When a device viewport is larger than the available preview space, Frontman automatically scales it down to fit. The scaling preserves aspect ratio and is purely visual — CSS media queries still fire at the device’s real dimensions, not the scaled size.

The DPR (device pixel ratio) indicator appears next to the rotate button for device presets. While displayed for reference, DPR does not affect CSS rendering in the preview — it’s used by the agent when taking screenshots in device emulation mode.

Your device mode selection and orientation are saved to localStorage and persist across page reloads and browser sessions. Switching to a different task restores that task’s device mode independently.

The web preview is the agent’s primary visual input. When the agent uses its browser tools, it’s looking at — and interacting with — the same preview iframe you see.

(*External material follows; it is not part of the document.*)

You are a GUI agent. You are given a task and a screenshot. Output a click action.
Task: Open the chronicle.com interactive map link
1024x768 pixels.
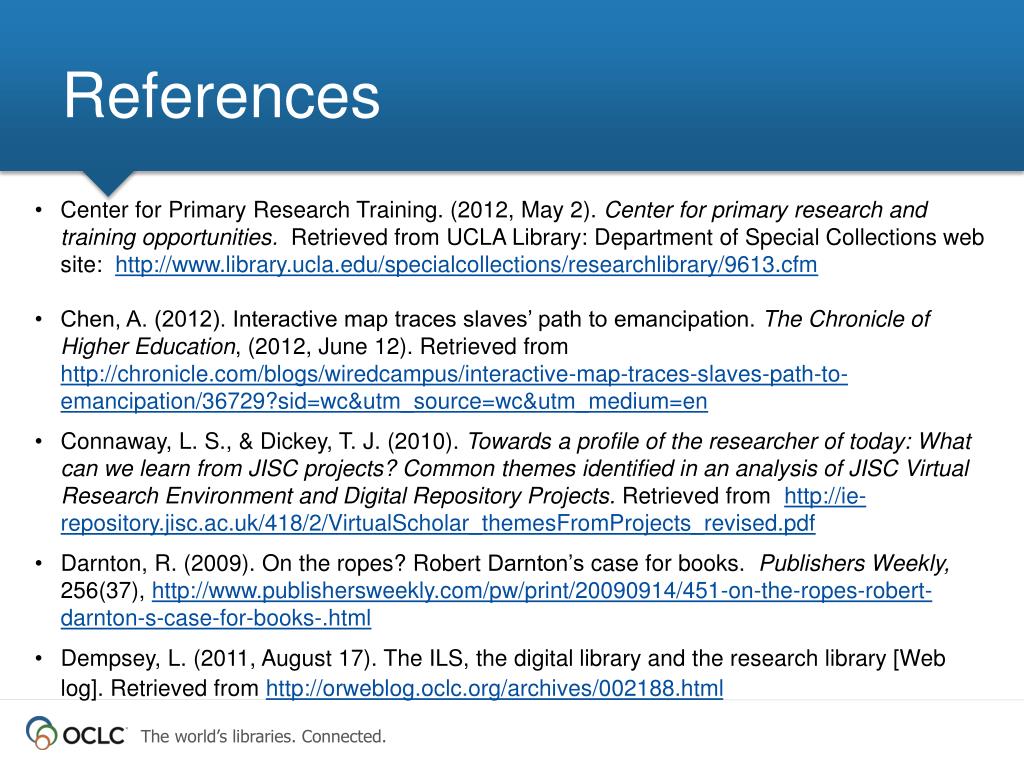tap(454, 374)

Agent toolWhat it does in the preview
Take screenshotCaptures the visible viewport (or full page) of the preview as a JPEG image
Get DOMReads the DOM structure of the preview iframe, including CSS selectors and component names
Get interactive elementsDiscovers all buttons, links, inputs, and other clickable elements
Search textFinds visible text content on the page (like Ctrl+F)
Interact with elementClicks, hovers, or focuses elements in the preview
Execute JavaScriptRuns arbitrary JS inside the preview iframe
Set device modeChanges the device emulation mode programmatically

The agent can also navigate the preview by executing JavaScript (e.g., location.href = '/about'), which updates the URL bar and browser URL just as if you’d navigated manually.

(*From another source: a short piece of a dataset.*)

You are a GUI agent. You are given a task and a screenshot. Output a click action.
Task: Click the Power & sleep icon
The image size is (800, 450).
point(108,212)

Each task (conversation) maintains its own preview state independently:

  • Separate URLs — switching tasks restores the preview URL for that task
  • Separate device modes — each task can have a different device emulation setting
  • Separate iframe instances — each task gets its own iframe, so navigating in one task doesn’t affect others

When you switch between tasks, the preview seamlessly updates to show the correct page and device mode for the selected task. Inactive task iframes are kept alive off-screen so they don’t need to reload when you switch back.

When annotation mode is active, the preview gains an interactive overlay layer:

  • Crosshair cursor — all elements show a crosshair cursor to indicate selection mode
  • Hover highlight — a purple border and label appear over whichever element your cursor is on, showing its tag name, ID, class, and component name
  • Annotation markers — numbered purple badges on annotated elements with border highlights
  • Comment popups — small input fields below newly annotated elements for adding optional comments
  • Selection border — a subtle purple border around the entire preview indicates selection mode is active

Press Escape to exit annotation mode at any time. See Annotations for the full guide.

Hold ⌘+Shift (Mac) or Ctrl+Shift (Windows/Linux) and drag to draw a rectangle in the preview. All meaningful elements within the rectangle are annotated at once. This is useful for annotating a group of related elements — like a row of cards or a set of navigation links — in a single gesture.

If you ⌘+Shift+click without dragging, the single element under the cursor is annotated (same as a regular click in annotation mode, but works as a keyboard shortcut).

Click the open in new tab button (box-with-arrow icon) on the right side of the toolbar to open the current preview URL in a separate browser tab. This is useful when you need to:

  • Test the page at your browser’s full width
  • Use browser DevTools on your app
  • Compare the preview side-by-side with a reference
  • Test interactions that the preview iframe might restrict

The new tab opens with noopener and noreferrer for security.